A Fusion of Handcrafted Features and Deep Learning Classifiers for Heart Murmur Detection

Zaria Imran1, Ethan Grooby1, Chiranjibi Sitaula1, Vinayaka Malgi2, Sunil Aryal2, Faezeh Marzbanrad1
1Monash University, 2Deakin University


Abstract

Accurate, automatic heart auscultation for diagnosis of cardiovascular diseases has potential to support health outcomes, especially in areas with limited access to effective healthcare. The proposed method for heart murmur detection consists of a decision fusion between two models that takes multiple recordings per patient. The first model is an efficient Convolutional Neural Network (CNN) that takes unsegmented phonocardiogram (PCG) recordings, with Long-Short Term Memory (LSTM) and attention mechanism. Patient oversampling was used to deal with class imbalance. The direct input to the model are the Mel-Frequency Cepstrum Coefficients (MFCCs) extracted from 10 second segments. The second model is a Random Undersampling Boosting (RUSBoost) classifier which takes handcrafted features and innately deals with class imbalance. Before extracting features, the PCG recordings were segmented using a modified Hidden Semi Markov Model (HSMM) with heart rate range adjusted according to the patient's age group. Features representing heart sound quality, temporal, spectral, autocorrelation, wavelet and statistical features were extracted.

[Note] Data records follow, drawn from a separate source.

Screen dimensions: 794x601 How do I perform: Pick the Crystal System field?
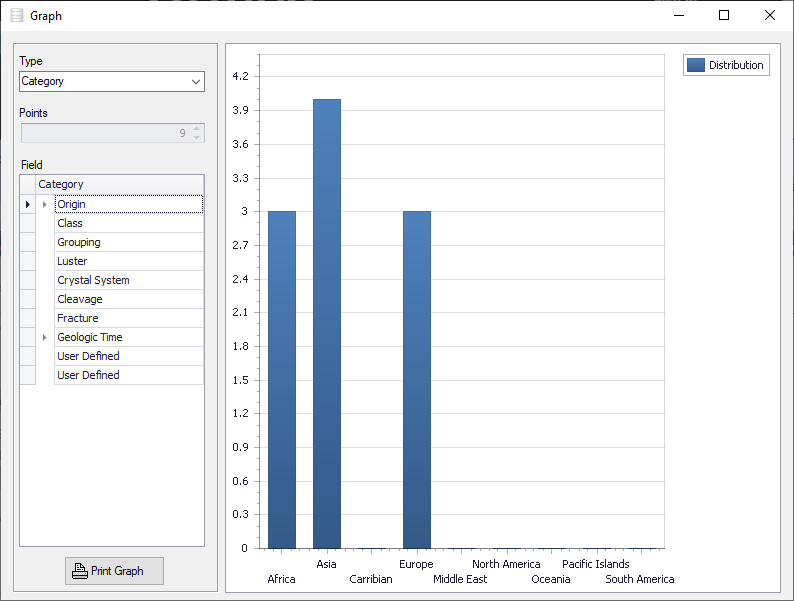(129, 281)
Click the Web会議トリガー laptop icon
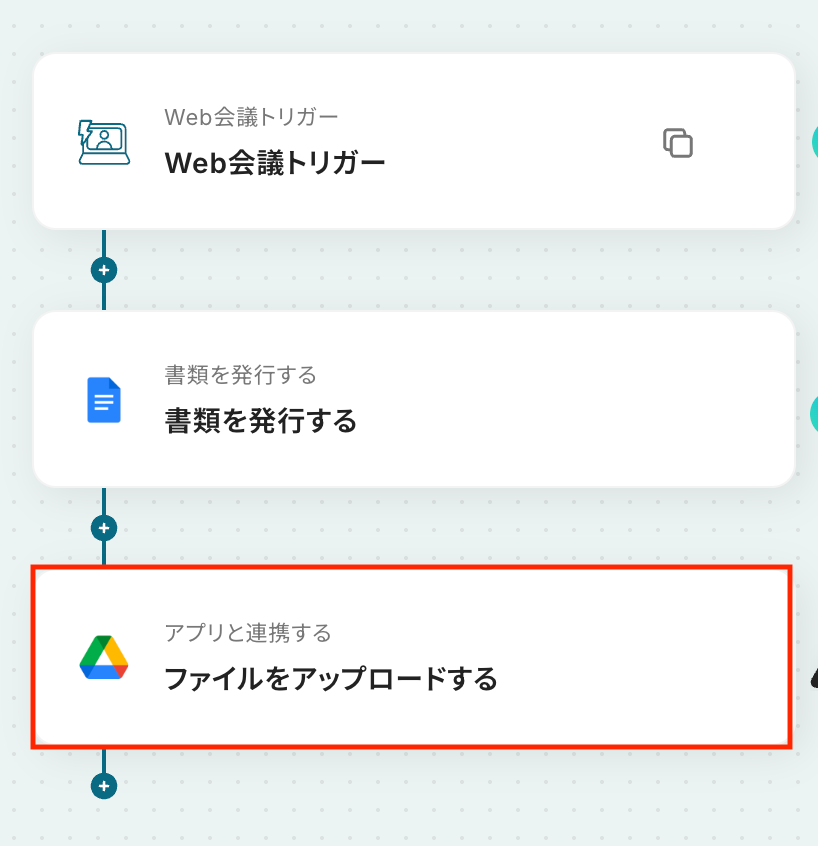818x846 pixels. point(104,142)
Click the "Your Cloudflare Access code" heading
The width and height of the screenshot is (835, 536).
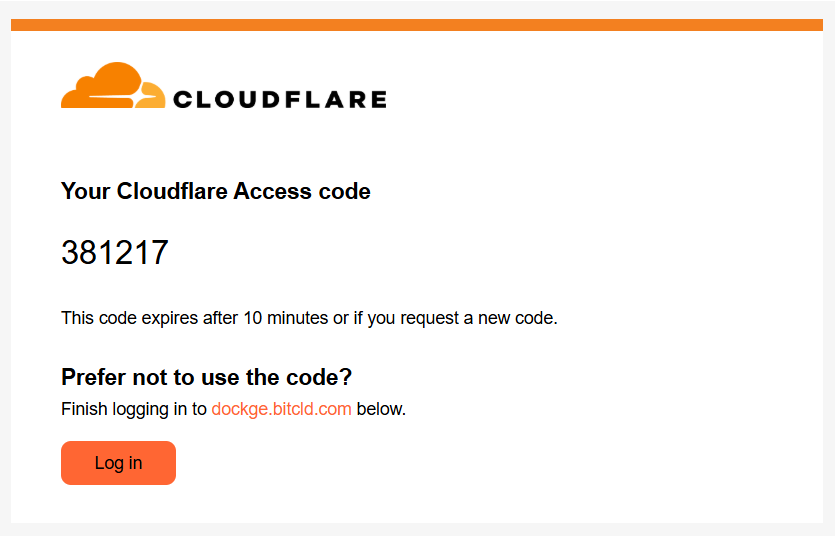pos(215,191)
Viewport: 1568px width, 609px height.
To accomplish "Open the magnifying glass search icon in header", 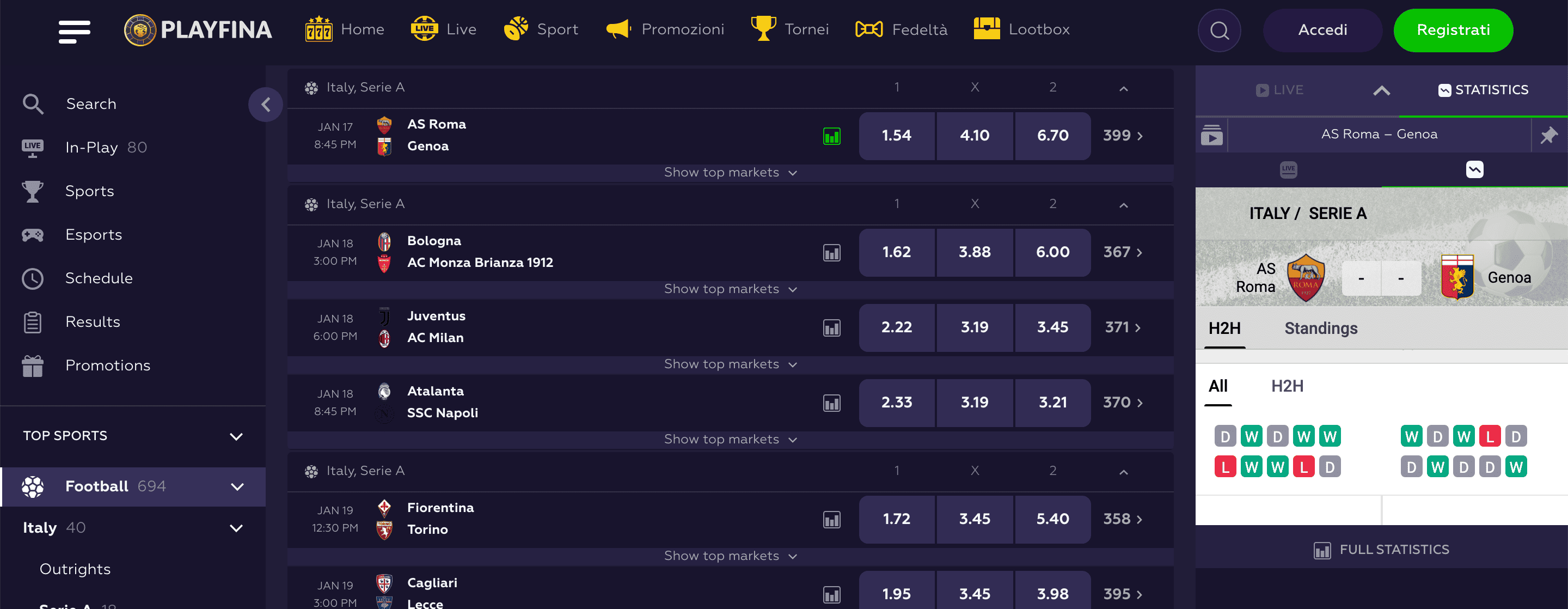I will point(1219,30).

The handcrafted features were normalised and ranked using Minimum Redundancy Maximum Relevance (mRMR) from 1636 extracted features. The top 50 features and three voting methods were assessed using 10-fold cross validation according to the competition cost function. The most effective voting method was if a murmur is detected in any recording, the patient classifies as having a murmur present, else perform majority voting. In patient-wise 10-fold cross validation, and evaluated using the competition score, the deep learning model scored mean ± standard deviation of 849±380 and the hand-crafted feature method scored 581±80. The submitted entry based on deep learning (CNN-LSTM with attention mechanism) achieved an unofficial score of 1315 (Team: Melbourne_Kangas). The fusion of this method with the feature-based classifier will be submitted to the challenge in the official phase as a cost-effective classifier algorithm for heart murmur detection.